Trecho para leitura:
+++++

O
PIOR CEGO
Cegueira é uma
incapacidade orgânica que impede parcial ou totalmente a visão. É a condição de
falta de percepção visual, devido a fatores fisiológicos ou neurológicos. É a
incapacidade orgânica de ver.
Mas também,
popularmente é tida como cegueira a falta de percepção ou de apreensão da
realidade, do significado das coisas ou acontecimentos; a falta ou perda de bom
senso, de lucidez, ou da capacidade de raciocinar, especialmente devido a
sentimento ou emoção intensos.
Do mesmo modo,
e mais usualmente ainda, cegueira significa ignorância, fanatismo, paixão
exacerbada, intensidade no afeto, obcecação, tudo que perde o sentido da
racionalidade para se fazer sem limites.
A cegueira,
vista sob o aspecto do forjamento do irreal, provoca situações tão conflitantes
que, na maioria das vezes, torna o indivíduo alheio à realidade e passivo de
ser reconhecido até como insano, completamente tomado de loucura diante do
absurdo que extasiantemente cria.
Haveria de se
indagar, então, por que uma pessoa tida como normal, de repente não consegue
enxergar aquilo que para os outros está tão claro. Ou, de outro modo, o porquê
de uma pessoa simplesmente não querer perceber determinada realidade naquilo
que está à sua frente, ao seu lado, no seu convívio.

+++++

Conjunto de tarefas:
a) Por favor, transcreva do texto sobre a cegueira a passagem que começa em "Haveria de se" e segue até "no seu convívio.".
b) De acordo com o texto sobre a cegueira, a que fatores se deve a falta de percepção visual?
c) Diga se cada afirmação concorda com o texto sobre a cegueira, respondendo sim ou não e citando as palavras do texto que decidem: (i) a cegueira pode impedir a visão só em parte; (ii) a cegueira, no sentido popular, nada tem a ver com emoções; (iii) cegueira pode significar fanatismo.
As linhas não têm relação com o texto sobre a cegueira.

Informações registradas:
+++++

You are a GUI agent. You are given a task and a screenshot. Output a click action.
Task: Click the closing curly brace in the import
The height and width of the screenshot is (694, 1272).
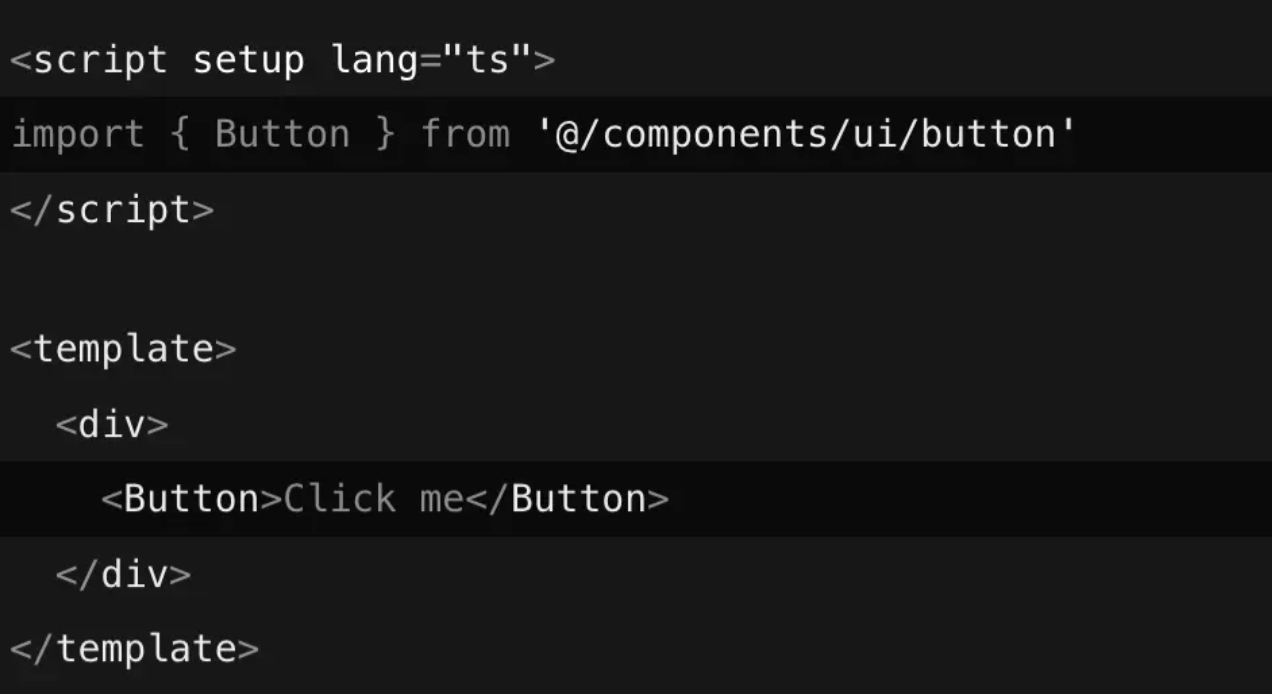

+++++

Respostas:
a)
Haveria de se
indagar, então, por que uma pessoa tida como normal, de repente não consegue
enxergar aquilo que para os outros está tão claro. Ou, de outro modo, o porquê
de uma pessoa simplesmente não querer perceber determinada realidade naquilo
que está à sua frente, ao seu lado, no seu convívio.

b) A fatores fisiológicos ou neurológicos.

c)
(i) Sim: "impede parcial ou totalmente a visão".
(ii) Não: "especialmente devido a sentimento ou emoção intensos".
(iii) Sim: "cegueira significa ignorância, fanatismo".